Alabama Court Turns Down Defendant’s Ordinary Course and Subsequent New Value Defense
Kaye v. Blue Bell Creameries, Inc. (In re BFW Liquidation, LLC), Nos. 09-00634-TOM-11, 11-00063, 2016 Bankr. LEXIS 4377 (U.S. Bankr. N.D. Ala. Dec. 20, 2016)
Debtor Bruno Supermarket, LLC was a grocery store chain with stores in Alabama and Florida. Defendant Blue Bell manufactured and sold ice cream and related products to Bruno’s on credit. The parties stipulated that Bruno paid a total of $563,869.37 to Blue Bell during the preference period and the Trustee brought an adversary proceeding to avoid and recover these transfers under §§547 and 550. Blue Bell alleged the ordinary course and subsequent new value defense under §547 of the Bankruptcy Code.

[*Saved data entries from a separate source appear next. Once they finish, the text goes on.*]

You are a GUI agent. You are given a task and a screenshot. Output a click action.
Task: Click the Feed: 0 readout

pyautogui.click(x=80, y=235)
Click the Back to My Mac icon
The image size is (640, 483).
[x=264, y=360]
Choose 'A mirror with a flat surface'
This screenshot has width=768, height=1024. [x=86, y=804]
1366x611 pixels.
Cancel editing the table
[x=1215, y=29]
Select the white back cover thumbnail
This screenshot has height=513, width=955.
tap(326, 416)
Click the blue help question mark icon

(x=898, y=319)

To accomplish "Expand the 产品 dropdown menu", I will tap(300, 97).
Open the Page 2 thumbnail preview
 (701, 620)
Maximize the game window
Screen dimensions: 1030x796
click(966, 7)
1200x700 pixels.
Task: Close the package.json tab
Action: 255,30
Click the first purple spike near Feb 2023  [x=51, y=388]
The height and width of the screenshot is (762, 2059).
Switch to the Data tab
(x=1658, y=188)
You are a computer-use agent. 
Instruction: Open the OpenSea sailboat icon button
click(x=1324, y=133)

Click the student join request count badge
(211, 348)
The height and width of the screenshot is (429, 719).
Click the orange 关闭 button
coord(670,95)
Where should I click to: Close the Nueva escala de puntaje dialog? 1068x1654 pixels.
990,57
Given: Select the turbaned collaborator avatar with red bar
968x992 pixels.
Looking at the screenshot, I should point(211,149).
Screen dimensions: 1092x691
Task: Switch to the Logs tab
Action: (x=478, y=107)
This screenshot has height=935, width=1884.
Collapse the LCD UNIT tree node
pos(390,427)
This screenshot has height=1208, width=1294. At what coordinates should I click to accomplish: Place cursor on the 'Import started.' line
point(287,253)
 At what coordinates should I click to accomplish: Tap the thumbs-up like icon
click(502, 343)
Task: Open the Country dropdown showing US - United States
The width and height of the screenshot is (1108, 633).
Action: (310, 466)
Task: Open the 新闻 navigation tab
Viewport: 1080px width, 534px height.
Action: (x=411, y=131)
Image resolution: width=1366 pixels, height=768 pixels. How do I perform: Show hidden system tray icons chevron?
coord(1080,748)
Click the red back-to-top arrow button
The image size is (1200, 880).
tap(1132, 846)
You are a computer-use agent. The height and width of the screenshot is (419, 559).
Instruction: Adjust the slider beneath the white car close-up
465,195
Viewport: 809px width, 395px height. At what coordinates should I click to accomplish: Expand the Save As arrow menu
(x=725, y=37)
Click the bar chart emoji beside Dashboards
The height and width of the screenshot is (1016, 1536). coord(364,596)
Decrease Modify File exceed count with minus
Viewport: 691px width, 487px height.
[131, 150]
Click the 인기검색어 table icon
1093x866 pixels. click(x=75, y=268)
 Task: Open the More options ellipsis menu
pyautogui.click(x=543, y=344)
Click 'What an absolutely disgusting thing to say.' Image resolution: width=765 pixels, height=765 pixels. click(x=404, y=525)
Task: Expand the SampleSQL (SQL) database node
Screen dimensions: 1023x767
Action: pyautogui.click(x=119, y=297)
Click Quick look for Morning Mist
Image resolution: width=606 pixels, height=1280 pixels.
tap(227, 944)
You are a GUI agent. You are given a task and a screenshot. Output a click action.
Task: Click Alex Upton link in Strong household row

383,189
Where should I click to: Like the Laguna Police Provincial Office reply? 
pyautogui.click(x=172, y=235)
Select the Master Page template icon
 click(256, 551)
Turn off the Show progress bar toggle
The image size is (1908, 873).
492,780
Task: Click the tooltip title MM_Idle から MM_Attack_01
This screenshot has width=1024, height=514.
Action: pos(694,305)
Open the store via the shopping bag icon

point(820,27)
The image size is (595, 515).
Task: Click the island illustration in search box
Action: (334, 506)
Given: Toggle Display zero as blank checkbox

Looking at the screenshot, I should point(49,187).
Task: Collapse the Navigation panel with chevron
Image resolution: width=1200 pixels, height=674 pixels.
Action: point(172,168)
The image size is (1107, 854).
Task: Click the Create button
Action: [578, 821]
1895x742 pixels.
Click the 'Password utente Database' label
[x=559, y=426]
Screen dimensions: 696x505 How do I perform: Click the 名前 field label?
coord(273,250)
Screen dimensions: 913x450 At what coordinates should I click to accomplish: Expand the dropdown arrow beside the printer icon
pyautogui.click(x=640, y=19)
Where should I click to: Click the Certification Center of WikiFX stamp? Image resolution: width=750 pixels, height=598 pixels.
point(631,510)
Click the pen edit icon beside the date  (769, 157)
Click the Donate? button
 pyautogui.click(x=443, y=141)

The Court found that Blue Bell failed to show that preferential transfers from the Debtor were made in the ordinary course of business to preclude avoidance of the transfers because, during the preference period, the Debtor retained a financial advisor which altered the issuance and frequency of payments, changed the timing of invoices and also engaged in unprecedented collection activity. The Court concluded that all this indicated a clear departure from the normal relationship and thus a departure from the ordinary course of business between Bruno’s and Blue Bell. As regards to the Defendant’s new value defense, the Court relied upon the three prong test identified by the Eleventh Circuit and concluded that that Blue Bell’s defense based on the extension of subsequent new value to the Debtor was available only to the extent that the new value the creditor extended remained unpaid.